Assignment
If a line in the data below includes the string "Task", please return a copy of it.

(Stored items)
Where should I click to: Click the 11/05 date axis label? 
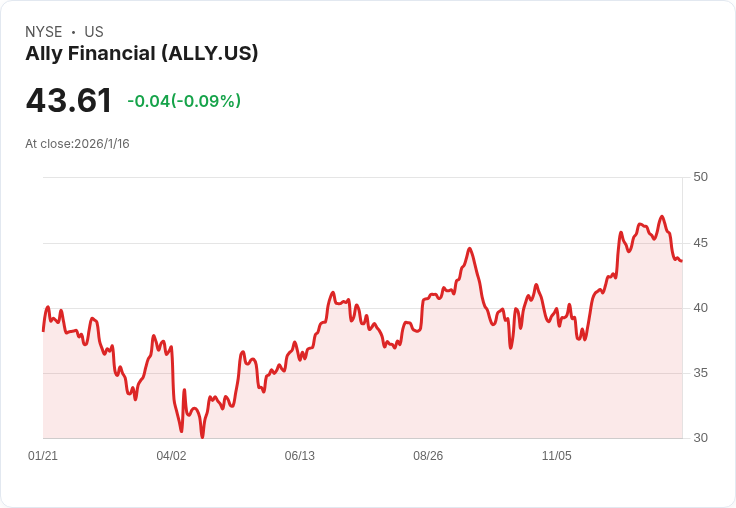[x=556, y=456]
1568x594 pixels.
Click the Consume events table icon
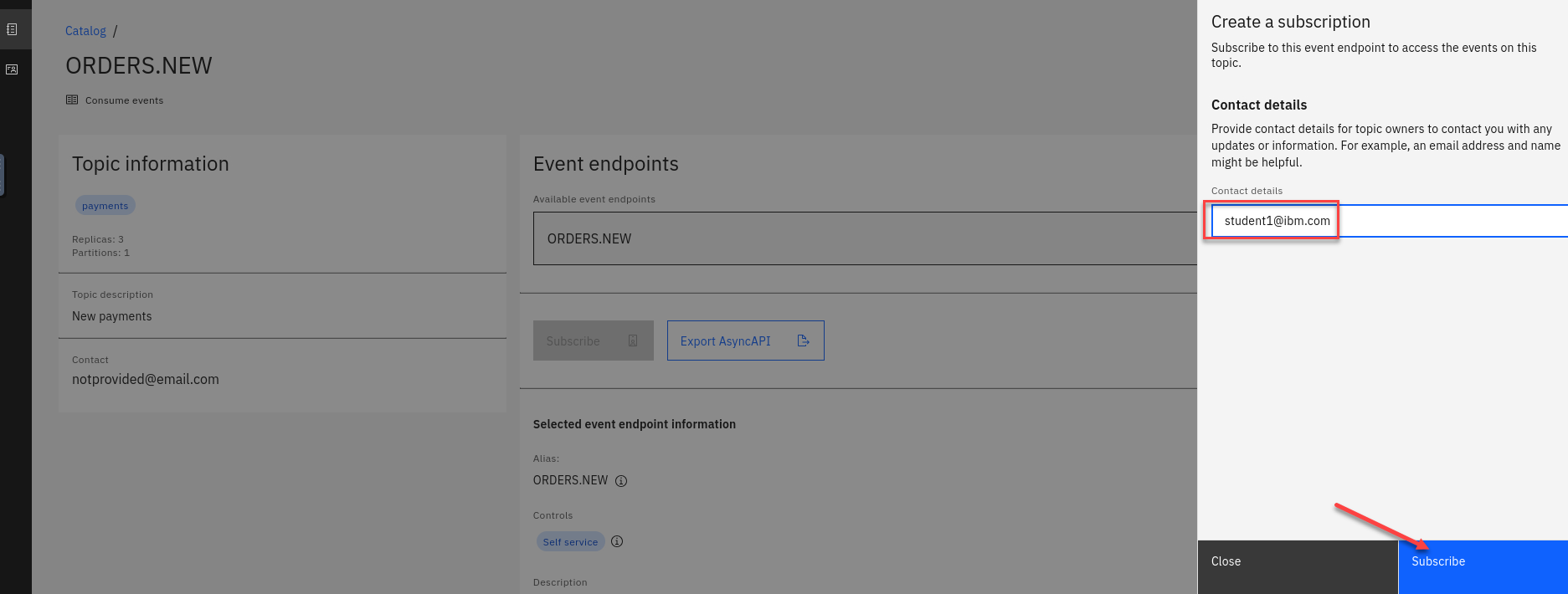[72, 100]
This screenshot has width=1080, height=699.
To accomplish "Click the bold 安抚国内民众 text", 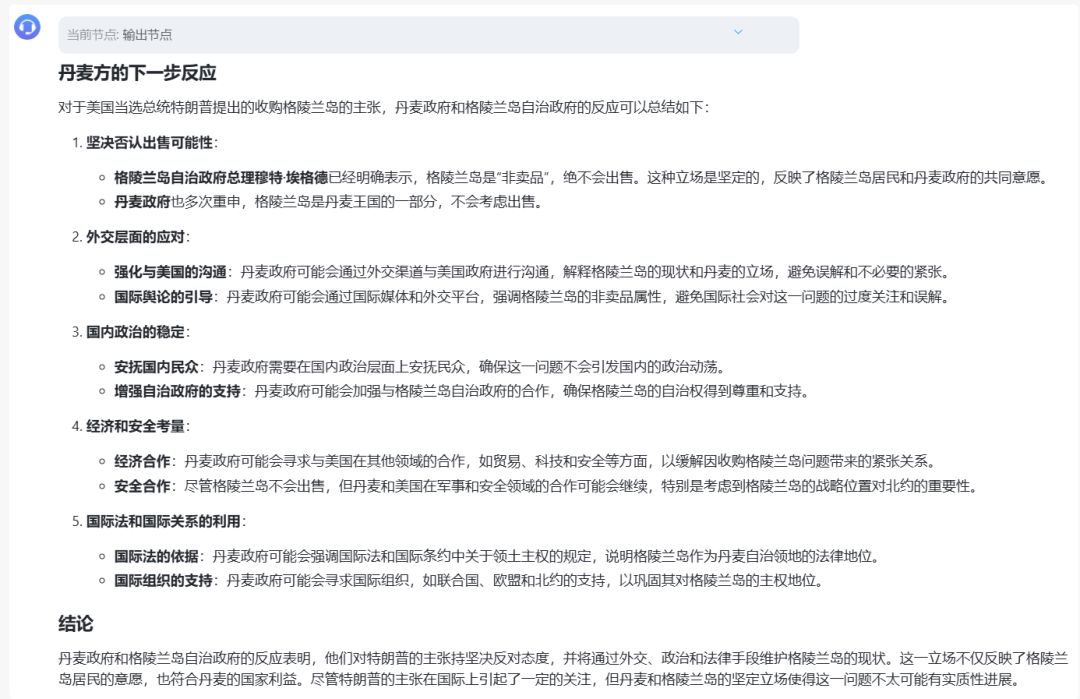I will [x=156, y=367].
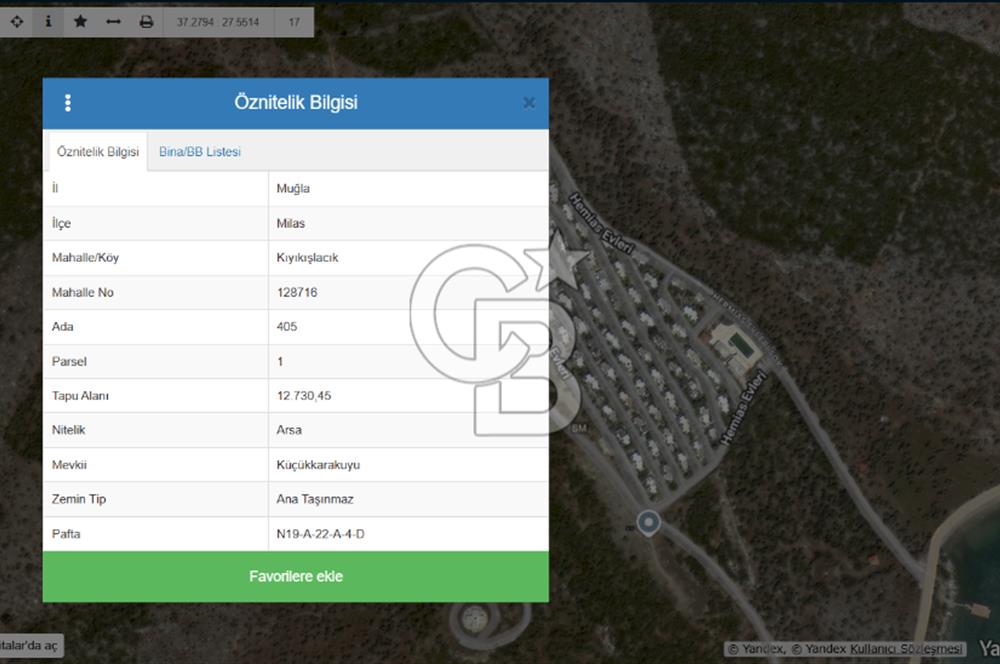Click the Tapu Alanı value 12.730,45
Image resolution: width=1000 pixels, height=664 pixels.
tap(304, 396)
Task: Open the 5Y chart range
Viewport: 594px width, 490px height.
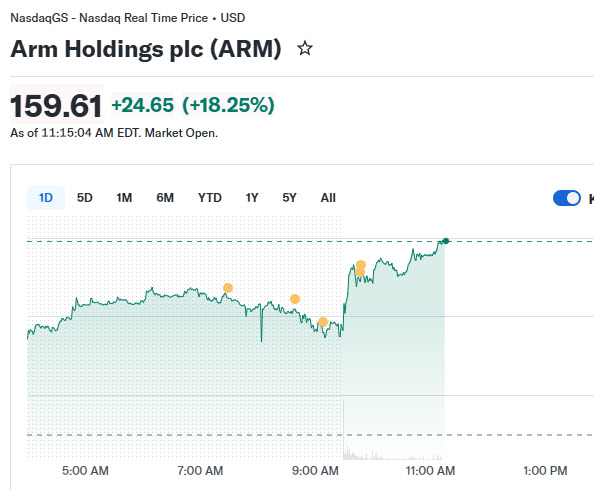Action: 289,198
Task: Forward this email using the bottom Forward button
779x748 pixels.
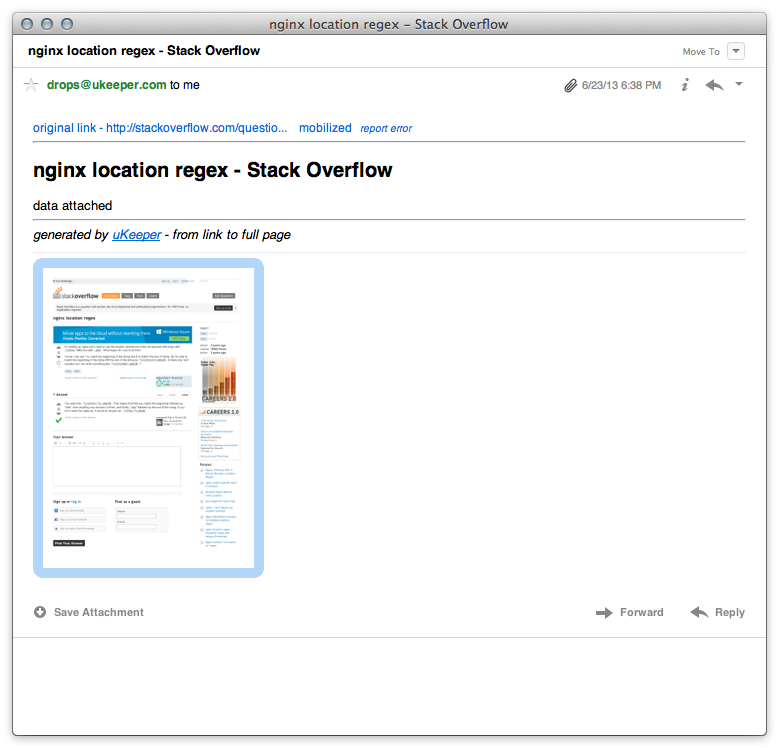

Answer area
Task: Open the 5Y chart range
Task: Forward this email using the bottom Forward button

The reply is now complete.